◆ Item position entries
^^^^^^^^
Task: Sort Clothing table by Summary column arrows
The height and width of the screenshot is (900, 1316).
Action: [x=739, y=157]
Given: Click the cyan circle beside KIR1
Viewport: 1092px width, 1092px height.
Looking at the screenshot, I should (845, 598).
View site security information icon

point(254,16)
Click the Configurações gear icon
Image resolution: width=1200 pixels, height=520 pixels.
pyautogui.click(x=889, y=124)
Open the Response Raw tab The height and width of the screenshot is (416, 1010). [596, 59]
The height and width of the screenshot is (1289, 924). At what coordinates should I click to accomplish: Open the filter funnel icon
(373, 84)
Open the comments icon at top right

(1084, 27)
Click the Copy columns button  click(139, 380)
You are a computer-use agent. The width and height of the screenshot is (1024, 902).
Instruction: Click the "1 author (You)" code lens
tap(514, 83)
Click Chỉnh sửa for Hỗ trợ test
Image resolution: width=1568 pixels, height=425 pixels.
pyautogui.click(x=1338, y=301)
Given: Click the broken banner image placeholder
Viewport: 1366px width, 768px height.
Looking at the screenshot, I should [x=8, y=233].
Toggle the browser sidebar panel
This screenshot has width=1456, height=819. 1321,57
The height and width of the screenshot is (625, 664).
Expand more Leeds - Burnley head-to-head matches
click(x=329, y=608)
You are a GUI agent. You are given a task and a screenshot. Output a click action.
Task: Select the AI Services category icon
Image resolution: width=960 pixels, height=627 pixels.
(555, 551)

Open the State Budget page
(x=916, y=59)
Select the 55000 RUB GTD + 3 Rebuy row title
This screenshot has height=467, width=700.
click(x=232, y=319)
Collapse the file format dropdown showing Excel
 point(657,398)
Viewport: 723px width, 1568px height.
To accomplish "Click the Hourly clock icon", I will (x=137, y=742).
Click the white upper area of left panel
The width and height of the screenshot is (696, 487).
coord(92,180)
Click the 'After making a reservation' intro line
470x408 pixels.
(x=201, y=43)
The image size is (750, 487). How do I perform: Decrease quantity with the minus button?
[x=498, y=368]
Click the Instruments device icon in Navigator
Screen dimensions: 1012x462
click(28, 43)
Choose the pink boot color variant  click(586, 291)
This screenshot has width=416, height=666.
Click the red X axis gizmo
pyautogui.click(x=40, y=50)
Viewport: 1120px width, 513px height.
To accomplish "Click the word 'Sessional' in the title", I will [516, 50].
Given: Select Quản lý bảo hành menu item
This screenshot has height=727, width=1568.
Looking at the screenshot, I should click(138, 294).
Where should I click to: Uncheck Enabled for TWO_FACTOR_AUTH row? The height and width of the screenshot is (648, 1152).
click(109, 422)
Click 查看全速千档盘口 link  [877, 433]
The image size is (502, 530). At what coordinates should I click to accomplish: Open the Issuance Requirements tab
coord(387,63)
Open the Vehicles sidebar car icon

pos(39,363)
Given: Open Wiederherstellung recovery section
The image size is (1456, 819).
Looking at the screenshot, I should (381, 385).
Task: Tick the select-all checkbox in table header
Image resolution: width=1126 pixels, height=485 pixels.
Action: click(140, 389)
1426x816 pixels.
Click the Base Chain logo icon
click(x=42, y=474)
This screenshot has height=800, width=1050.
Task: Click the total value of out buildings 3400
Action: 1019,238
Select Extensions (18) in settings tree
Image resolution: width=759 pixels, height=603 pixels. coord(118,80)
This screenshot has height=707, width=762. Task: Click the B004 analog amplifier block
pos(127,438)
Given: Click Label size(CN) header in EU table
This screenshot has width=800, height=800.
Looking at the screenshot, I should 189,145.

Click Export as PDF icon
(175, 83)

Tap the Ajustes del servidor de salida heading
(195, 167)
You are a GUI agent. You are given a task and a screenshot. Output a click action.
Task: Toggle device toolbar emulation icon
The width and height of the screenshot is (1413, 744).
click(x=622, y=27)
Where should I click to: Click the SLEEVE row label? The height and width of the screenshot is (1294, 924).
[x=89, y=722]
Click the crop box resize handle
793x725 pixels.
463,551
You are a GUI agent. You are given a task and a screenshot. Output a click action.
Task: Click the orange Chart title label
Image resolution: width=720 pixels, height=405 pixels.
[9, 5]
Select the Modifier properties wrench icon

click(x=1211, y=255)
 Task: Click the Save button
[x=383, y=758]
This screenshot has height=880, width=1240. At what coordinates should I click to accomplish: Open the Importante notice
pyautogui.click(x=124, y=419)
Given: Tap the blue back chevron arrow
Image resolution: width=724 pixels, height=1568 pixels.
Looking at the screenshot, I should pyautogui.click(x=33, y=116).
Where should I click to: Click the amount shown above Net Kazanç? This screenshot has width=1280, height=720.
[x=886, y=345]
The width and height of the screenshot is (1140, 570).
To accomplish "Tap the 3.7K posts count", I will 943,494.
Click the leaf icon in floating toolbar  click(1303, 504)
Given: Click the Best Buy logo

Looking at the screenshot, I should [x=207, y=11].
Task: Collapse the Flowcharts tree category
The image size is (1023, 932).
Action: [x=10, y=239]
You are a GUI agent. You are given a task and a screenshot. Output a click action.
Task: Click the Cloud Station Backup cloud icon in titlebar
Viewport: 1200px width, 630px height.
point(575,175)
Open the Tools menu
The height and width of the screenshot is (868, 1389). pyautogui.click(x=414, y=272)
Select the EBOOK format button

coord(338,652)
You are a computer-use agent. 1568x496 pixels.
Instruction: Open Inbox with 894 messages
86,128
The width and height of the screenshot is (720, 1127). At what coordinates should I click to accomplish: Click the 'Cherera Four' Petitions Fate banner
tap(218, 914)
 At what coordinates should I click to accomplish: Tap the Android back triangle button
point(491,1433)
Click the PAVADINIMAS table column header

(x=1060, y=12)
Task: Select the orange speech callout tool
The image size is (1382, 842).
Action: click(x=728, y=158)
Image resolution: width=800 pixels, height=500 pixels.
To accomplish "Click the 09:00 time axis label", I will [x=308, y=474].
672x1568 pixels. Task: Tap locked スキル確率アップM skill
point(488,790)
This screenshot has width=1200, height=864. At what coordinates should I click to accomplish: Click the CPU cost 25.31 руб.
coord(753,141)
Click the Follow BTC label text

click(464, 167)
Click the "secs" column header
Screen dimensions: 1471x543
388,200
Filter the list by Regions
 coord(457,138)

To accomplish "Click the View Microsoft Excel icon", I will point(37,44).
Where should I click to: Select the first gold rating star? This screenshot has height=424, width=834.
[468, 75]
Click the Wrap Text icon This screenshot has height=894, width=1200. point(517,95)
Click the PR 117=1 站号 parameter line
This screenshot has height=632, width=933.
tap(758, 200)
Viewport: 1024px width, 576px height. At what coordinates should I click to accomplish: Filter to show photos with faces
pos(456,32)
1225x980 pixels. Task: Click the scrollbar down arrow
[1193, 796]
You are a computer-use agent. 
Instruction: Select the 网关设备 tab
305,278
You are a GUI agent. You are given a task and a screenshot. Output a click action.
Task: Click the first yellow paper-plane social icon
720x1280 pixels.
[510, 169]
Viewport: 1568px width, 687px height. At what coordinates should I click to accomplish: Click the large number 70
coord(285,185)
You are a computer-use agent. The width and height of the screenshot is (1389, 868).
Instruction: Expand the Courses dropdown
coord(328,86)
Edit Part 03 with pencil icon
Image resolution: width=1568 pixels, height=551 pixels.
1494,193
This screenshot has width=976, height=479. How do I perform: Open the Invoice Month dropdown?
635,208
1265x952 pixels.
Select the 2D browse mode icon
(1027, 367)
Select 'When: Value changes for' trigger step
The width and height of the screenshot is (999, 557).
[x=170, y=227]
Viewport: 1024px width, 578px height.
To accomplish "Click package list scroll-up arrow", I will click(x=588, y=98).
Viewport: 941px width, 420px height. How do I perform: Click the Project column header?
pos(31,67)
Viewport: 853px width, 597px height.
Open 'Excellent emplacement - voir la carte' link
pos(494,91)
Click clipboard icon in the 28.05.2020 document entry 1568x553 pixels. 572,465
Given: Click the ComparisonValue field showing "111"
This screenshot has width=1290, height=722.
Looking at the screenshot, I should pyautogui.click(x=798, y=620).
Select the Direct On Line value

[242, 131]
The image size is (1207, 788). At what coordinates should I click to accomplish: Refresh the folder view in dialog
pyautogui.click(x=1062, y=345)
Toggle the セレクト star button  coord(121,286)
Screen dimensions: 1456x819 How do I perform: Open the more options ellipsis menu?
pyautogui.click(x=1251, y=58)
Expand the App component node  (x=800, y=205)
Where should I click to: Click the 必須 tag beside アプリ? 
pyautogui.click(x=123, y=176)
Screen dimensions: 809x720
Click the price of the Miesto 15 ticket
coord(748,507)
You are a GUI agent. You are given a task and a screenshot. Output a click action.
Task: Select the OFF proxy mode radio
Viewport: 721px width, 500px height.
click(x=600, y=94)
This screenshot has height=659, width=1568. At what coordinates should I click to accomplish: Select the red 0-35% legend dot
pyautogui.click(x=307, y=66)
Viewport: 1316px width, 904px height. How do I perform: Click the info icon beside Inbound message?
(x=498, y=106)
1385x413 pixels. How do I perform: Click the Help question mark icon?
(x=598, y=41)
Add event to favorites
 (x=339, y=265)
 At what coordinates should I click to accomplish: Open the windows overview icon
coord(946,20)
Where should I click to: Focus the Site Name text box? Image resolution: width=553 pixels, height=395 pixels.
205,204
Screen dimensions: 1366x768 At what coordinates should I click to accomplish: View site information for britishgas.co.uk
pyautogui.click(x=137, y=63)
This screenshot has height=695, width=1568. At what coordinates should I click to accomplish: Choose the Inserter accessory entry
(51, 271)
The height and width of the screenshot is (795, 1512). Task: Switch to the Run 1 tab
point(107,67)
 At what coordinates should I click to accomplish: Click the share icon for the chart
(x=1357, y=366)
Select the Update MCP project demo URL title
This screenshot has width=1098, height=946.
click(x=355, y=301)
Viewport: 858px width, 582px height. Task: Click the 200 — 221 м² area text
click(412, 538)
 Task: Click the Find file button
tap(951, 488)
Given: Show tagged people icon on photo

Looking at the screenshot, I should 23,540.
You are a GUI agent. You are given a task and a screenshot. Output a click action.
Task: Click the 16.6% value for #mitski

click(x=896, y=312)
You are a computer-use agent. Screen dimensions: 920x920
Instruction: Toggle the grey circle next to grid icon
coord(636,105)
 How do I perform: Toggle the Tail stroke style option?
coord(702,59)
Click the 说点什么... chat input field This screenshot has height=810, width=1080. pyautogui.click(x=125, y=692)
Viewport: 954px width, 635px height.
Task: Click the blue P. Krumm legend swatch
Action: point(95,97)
^^^^^^^^
◆ Do this
Rewrite the data between the line containing "Task: Collapse the Flowcharts tree category" and the line containing "pos(456,32)", inclusive, replacing "At what coordinates should I click to accomplish" with "Where should I click to" and leaving everything else unchanged.

◆ The result
Task: Collapse the Flowcharts tree category
The image size is (1023, 932).
Action: [x=10, y=239]
You are a GUI agent. You are given a task and a screenshot. Output a click action.
Task: Click the Cloud Station Backup cloud icon in titlebar
Viewport: 1200px width, 630px height.
point(575,175)
Open the Tools menu
The height and width of the screenshot is (868, 1389). pyautogui.click(x=414, y=272)
Select the EBOOK format button

coord(338,652)
You are a computer-use agent. 1568x496 pixels.
Instruction: Open Inbox with 894 messages
86,128
The width and height of the screenshot is (720, 1127). Where should I click to: Click the 'Cherera Four' Petitions Fate banner
tap(218, 914)
 Where should I click to: Tap the Android back triangle button
point(491,1433)
Click the PAVADINIMAS table column header

(x=1060, y=12)
Task: Select the orange speech callout tool
The image size is (1382, 842).
Action: click(x=728, y=158)
Image resolution: width=800 pixels, height=500 pixels.
To accomplish "Click the 09:00 time axis label", I will [x=308, y=474].
672x1568 pixels. Task: Tap locked スキル確率アップM skill
point(488,790)
This screenshot has width=1200, height=864. Where should I click to: Click the CPU cost 25.31 руб.
coord(753,141)
Click the Follow BTC label text

click(464, 167)
Click the "secs" column header
Screen dimensions: 1471x543
388,200
Filter the list by Regions
 coord(457,138)

To accomplish "Click the View Microsoft Excel icon", I will point(37,44).
Where should I click to: Select the first gold rating star? This screenshot has height=424, width=834.
[468, 75]
Click the Wrap Text icon This screenshot has height=894, width=1200. point(517,95)
Click the PR 117=1 站号 parameter line
This screenshot has height=632, width=933.
tap(758, 200)
Viewport: 1024px width, 576px height. Where should I click to: Filter to show photos with faces
pos(456,32)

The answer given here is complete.